How do you get ticks out of your arse? Slap a bit of butter on them
Michael Harding: ... or hold the flame of a cigarette lighter close to the tick's backside
How do you get rid of ticks? Photograph: iStock/Getty
Last week in Donegal a man gave me a remedy for getting ticks out of my arse.
“Just slap a bit of butter on them,” he said. “It makes them slippery and they’ll fall off. That’s what we did as children, when we’d come in from the fields.”
But another man had a different remedy.
“Hold the flame of a cigarette lighter close to the tick’s backside, and he’ll go into reverse middling quick.”
And those were not the only cures I heard about last week in Glencolmcille, where I went with the camper van, to do the pilgrimage, or turas, as local people call it.
It took me four hours to complete the path, in the company of some pious Christians, stopping along the way at various standing stones, and at an old monastic site and a holy well, half way up the side of a mountain.
By the time we got to the holy well I had grown as devout as a Russian nun. I scooped a full bottle of water from the well to take home, to distribute drop by drop to the neighbours
The sky was blue when we set out from the Church of Ireland, an elegant building shining at the centre of the valley, beside a megalithic tomb and a standing stone from pre-Christian times.
In fact many of the standing stones along the path date back to a pre-historic era, long before Colmcille set his eyes on the waves at Glen Bay . Etching Christian crosses on standing stones that were already old, even in the 6th century, was an intelligent way of rebranding old truths. Although nowadays it’s entirely the memory of Colmcille that haunts the valley.
Halfway up the side of a mountain we stopped at the ruined walls of a church, and after circling the building three times I went inside and lay down on a slab known as Leabaidh Cholm Cille. I turned over three times, and then lifted a handful of clay from beneath the stone which I’m told can protect a house from fire. When I was done, the other pilgrims performed the same ritual.
“It’s better than house insurance,” a man said, as he folded the black crumbs into an envelope and dropped them gently into his breast pocket.
By the time we got to the holy well I had grown as devout as a Russian nun, and I scooped a full bottle of water from the well to take home with me, promising to distribute it drop by drop to the neighbours.
We all sat down and drank bottled water and ate egg sandwiches and one man told us a story.
Once upon a time, he said, Colmcille had a stone chalice no bigger than a child’s heart, and by drinking from it a person could be cured of anything; the gout within or the gout without, the broken head or the broken heart.
For centuries the women of Tory Island were the keepers of this chalice, until it was robbed by fishermen from Scotland.
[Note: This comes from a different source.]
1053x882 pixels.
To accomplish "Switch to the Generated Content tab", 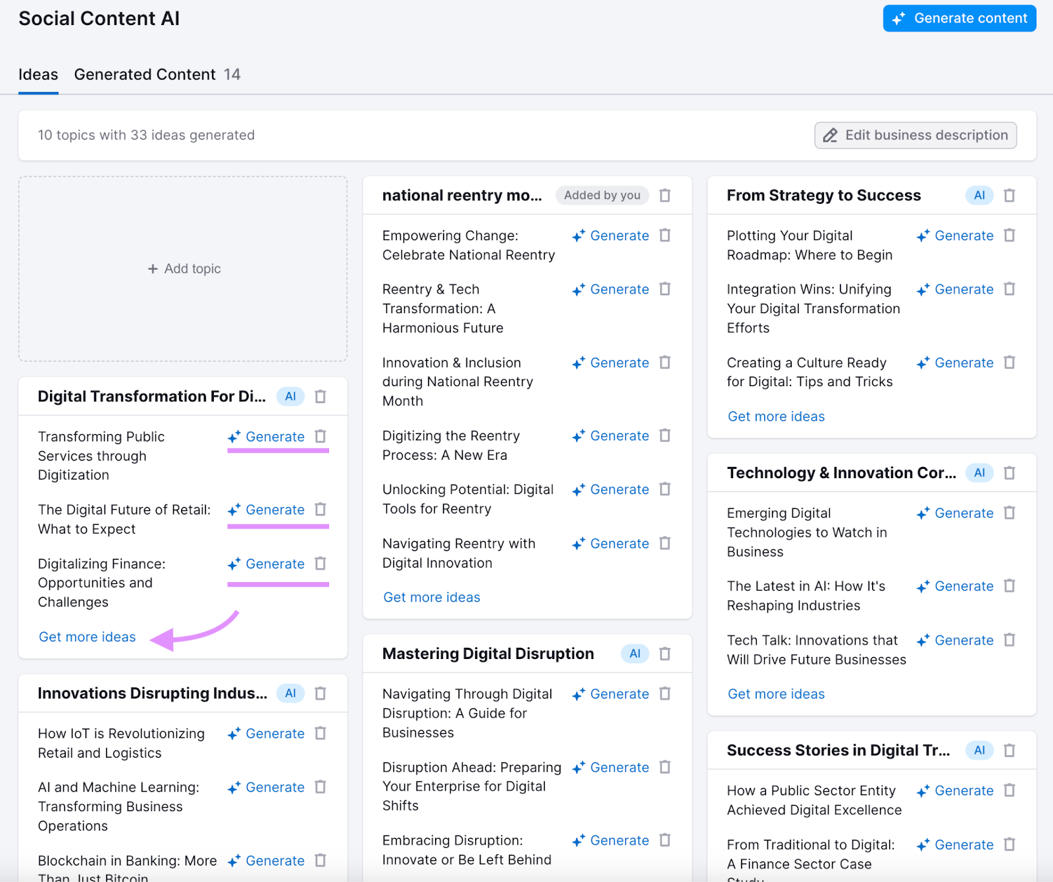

But it only brought bad luck to people who drank from it because it had been stolen, so eventually it was returned to Tory and remained there until the 19th century when it vanished again; this time into the delicate hands of a local clergyman, who I presume didn’t trust the women of Tory with such a precious relic.
I don’t know if the story is true, but I suppose the great thing about religion is that facts always play second fiddle to a myth.
There was a lot of rascals with me who wanted to see heaven, but not many takers for renouncing the world
The final standing stone on our journey around the valley had a hole at the top, and in the old days devout pilgrims would gather at it, and renounce the world, the flesh and the devil before looking through the eye hole at the top of the stone in hope that they might see heaven.
There was a lot of rascals with me who wanted to see heaven, but not many takers for renouncing the world. So I stepped forward and placed my back to the stone and stretched out my arms three times and spoke my renunciation at the sky with as much fire in my belly as would terrify an infidel. And then I gazed through the eye at the top of the stone and indeed I saw heaven clearly. Because in every religion, heaven is exactly the same as the earth; when your eye has been cured of the jaundiced view.
In the distance the ocean sang as it did when Colmcille stood on the beach and turned his back on Ireland, just so he could contemplate those lovely waves. And the glen around me appeared so peaceful that I knew in my heart it was worth renouncing not just Ireland, but the entire world, for the sake of being there.